Koyu karanlık dalgalar misali imtihanlarla boğuşan insanlık sahil-i selametine muhtaç. Yine ümmet bilinci ile dirilsek, rehberliğinde dünyayı yeniden tanısak, tüm kavramları engin ufkunun öncülüğünde yeniden tanımlasak. Sonra tanısak kendimizi, kim olduğumuzu yeniden hatırlasak.
Hani kardeş kılmıştın ya muhacir ve ensarı. Yüreklerini birbirine kenetlemiş, onları bir vücudun azaları gibi yapmıştın ya; şimdi o yüreklerimiz soğudu, bedenin azaları kayıtsız kaldı birbirine. Bir azası can çekişmekteyken diğer azalar keyif çatıyor. Ondandır ki bela şimşekleri tepemizde şakıyor.
Nuruna kayıtsız kalmış her yürek insanlıktan çıktı. Madde ve menfaat tahtına kurulan bedbahtlar sardı dünyayı. En çok merhamet ve şefkat duygularımız yara aldı. Cinnet geçirmekte insanlık.
Acımasızlık, şefkati beyninden vurdu. Kâbil kesildi insanlığın en güçlüleri. Köşe bucak katlediyor Hâbilleri. Ve şimdilerde bu hastalıklar ümmetini de ifsat etmekte. Kardeş kardeşe şefkati çok görmekte. Sızlayan gönülleri iyileştirecek bir dost eli bulamıyor mazlumlar. Gözlerde metalik bir donukluk, sözlerde aşılmaz duvarlar örülü.

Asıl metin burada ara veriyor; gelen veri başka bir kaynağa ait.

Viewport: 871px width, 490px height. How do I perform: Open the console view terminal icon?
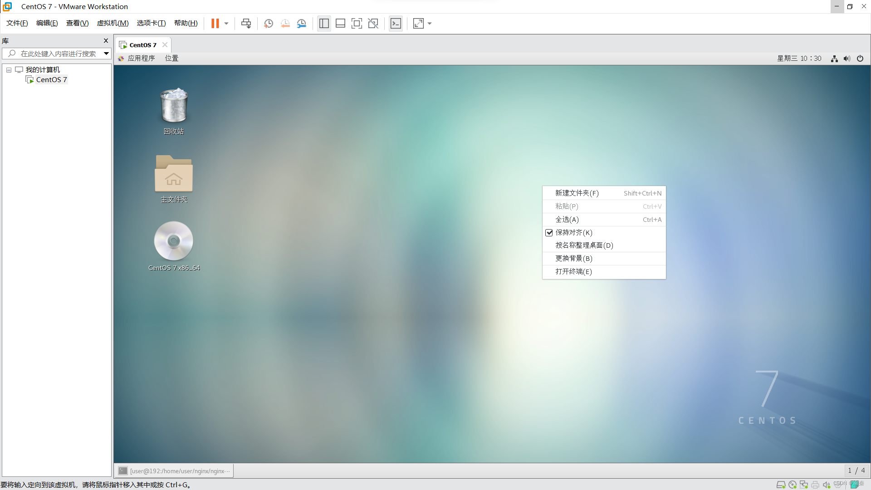click(396, 24)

Samimiyet aramızdan çekti gitti. Senin nuruna kapalı izan ve akıllar ters tepti. Bir bereketsizlik var senin olmadığın her şeyde. Ancak senin öncülüğünde aşılıyor karmaşık yollar. O yüzden bizi önce senin öncülüğünden koparmak istediler. Sonra şarlatanlar çıkardılar önümüze öncü diye. Yolumuzu kaybettik yolsuzların ardına düşeli. Kalabalıklar oluştu cemaat bilincinden kopalı. Her kafadan bir ses çıkıyor şimdi.
Herkes sussa, sen konuşsan sadece. Vahiy ikliminden nurlar derleyip serpsen üzerimize. Ve diriltsen ölü ruhlarımızı...

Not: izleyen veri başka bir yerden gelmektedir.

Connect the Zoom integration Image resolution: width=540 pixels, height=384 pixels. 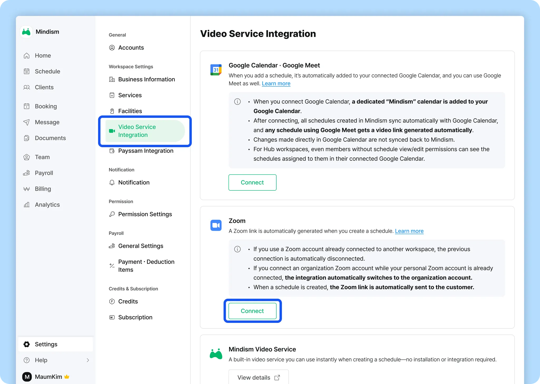point(252,311)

Bu bahar mevsiminde, bu buğulu yüreklerimizde çıkıp da meydanlara gelişini haykıramamak acıtsa da canımızı, her birimiz evimizi ve gönlümüzü birer aşk meydanına çevirmiş ve nurunu selamlıyoruz.
Sen şefkat Peygamberisin (s.a.v), kıyamazsın bize, teşrif buyurursun değil mi?
Efendimiz! Bak hıçkırıklarımız aşkına şahitlik etmekte.
Gel eyy Yar! mevsim bahardır ve aylardan viladet-i Ahmediye ayıdır.
Sen en sevgilisin. Başımıza taç gönlümüze ilaçsın.
Yetim kalmış ümmetini toplayacak baba şefkatini esirgemezsin bizden.
Dünyaya, ülkemize, şehrimize, evlerimize yüreklerimize hoş geldin.
Binler salat binler selam sanadır eyy kutlu Yar!